O editor de MotoGP do Motorsport.com vê a redução de espectadores também como a saída daqueles que não gostavam do esporte, mas compareciam às corridas movidos pela expectativa de ver um representante do país no topo do pódio.

“Em 2007, no GP da Espanha, tínhamos 140 mil expectadores no autódromo, muitos deles impulsionados pelo bicampeonato de Alonso e pela ida à McLaren. Com o passar dos anos e a falta de títulos do piloto, esse público foi caindo e a média em Barcelona agora é de 85 mil pessoas", contou Rodríguez.

“ Em 2005, especialmente em 2006 e também em 2010 – ano da estreia na Ferrari - o público era muito grande. Apesar da explosão quando ele surgiu, os que ficaram são os verdadeiros fãs de F1, que são bem menos. Então, com Alonso, é bem provável que tudo tenha perdido um pouco de força – tanto para o bem quanto para o mal. Garanto, entretanto, que ele segue com muitos torcedores, mas menos do que na época de Ferrari ou Renault", observou Puigdemont.

Além das atitudes que sempre mexeram com as emoções do público espanhol, Rodríguez crê que, apesar do grande talento exibido nas pistas, Alonso não conduziu a carreira da melhor maneira. Para o repórter da Catalunya Ràdio, se o piloto tivesse tomado as decisões corretas, hoje teria mais títulos mundiais.
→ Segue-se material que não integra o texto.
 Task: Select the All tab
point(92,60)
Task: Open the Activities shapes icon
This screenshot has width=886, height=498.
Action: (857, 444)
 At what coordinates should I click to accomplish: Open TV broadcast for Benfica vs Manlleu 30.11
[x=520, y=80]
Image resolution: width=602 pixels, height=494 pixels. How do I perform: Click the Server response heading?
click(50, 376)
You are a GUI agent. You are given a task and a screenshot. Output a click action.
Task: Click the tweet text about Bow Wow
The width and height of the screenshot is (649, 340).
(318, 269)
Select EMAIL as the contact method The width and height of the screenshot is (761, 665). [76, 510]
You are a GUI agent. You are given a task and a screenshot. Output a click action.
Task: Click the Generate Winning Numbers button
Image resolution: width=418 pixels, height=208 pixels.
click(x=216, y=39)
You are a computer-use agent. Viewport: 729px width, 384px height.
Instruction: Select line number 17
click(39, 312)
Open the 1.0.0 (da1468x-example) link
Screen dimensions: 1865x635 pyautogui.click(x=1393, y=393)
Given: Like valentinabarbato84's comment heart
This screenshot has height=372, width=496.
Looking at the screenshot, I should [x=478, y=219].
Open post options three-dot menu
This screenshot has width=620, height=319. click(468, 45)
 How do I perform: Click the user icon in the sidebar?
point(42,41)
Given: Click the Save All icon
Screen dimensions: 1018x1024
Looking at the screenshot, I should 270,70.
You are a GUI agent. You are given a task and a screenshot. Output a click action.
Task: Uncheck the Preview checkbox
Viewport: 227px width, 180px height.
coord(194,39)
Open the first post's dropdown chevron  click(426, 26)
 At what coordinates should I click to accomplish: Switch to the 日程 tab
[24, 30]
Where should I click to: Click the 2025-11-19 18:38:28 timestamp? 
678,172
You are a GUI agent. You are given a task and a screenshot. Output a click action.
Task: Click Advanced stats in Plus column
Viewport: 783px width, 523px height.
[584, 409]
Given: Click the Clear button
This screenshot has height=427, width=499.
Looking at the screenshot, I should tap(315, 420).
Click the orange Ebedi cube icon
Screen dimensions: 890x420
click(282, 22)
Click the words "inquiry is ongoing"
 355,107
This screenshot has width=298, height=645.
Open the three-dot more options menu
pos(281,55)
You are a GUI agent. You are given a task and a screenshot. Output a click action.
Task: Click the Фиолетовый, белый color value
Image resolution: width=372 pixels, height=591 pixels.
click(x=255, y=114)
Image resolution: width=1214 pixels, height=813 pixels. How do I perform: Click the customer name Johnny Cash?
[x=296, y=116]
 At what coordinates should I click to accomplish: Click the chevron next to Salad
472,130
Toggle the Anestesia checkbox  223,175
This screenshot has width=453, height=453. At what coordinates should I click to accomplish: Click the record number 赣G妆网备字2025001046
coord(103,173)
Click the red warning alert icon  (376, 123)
“Alonso quase nunca soube escolher da maneira apropriada o futuro esportivo. Ele sempre se mostrou um piloto muito talentoso e, se tivesse pensado um pouco mais com a razão na hora de decidir o futuro, poderia ter somado aos títulos de 2005 e 2006 mais campeonatos. É um piloto polêmico – um dos mais polêmicos das últimas temporadas - mas também um dos melhores do mundo”, completou.